** Work to complete **
- A) Name every person mentioned in the desire and meaning text below.
- B) Please translate this sentence from the desire and meaning text below into Spanish: "Peterson moves beyond that in the second conversation, which ought to be of particular interest to artists."

** Given text **
>>
Desire and meaning
Below are excerpts from two recent conversations with Jordan Peterson, a professor of psychology at the University of Toronto. Intellectually, he is following a path laid out by Carl Jung and Joseph Campbell in an attempt to draw psychological truths from the wisdom traditions, otherwise known as major religions (before our culture turned the word “religion” into a political slur and before everything had to be interpreted politically). Peterson moves beyond that in the second conversation, which ought to be of particular interest to artists. I find his thoughts on this subject compelling because I think religious faith draws its vitality from non-conscious wellsprings, just as great art does—faith and creativity both attempt to tap into a larger mind, a larger awareness, than the ego-centric, rational consciousness with its attempt to grip the reins and remain in the saddle of daily experience. For most of my adult life, I would say I’ve been totally in agreement with what Peterson says here, and yet as I get older I worry about an unquestioning embrace of “meaning”. What he says about the fundamental need for meaning is absolutely true, though I think it’s missing an acknowledgement that it ought to be hedged with hesitancy and caution. (Maybe I can venture reluctantly into that in the next post. This subject is pushing me, again, to make sense of why I paint and to question whether or not it adds up, which makes me uncomfortably curious.)
<<
** Record excerpts **
>>
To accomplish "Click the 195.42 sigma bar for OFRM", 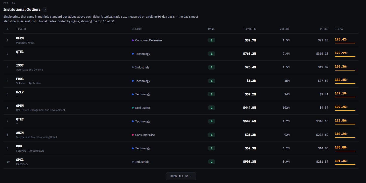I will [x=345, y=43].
<<
>>
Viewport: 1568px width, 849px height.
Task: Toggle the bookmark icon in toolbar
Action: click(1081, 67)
<<
** Answers to the exercise **
- A)
Jordan Peterson
Carl Jung
Joseph Campbell

- B) Peterson va más allá de eso en la segunda conversación, que debería ser de especial interés para los artistas.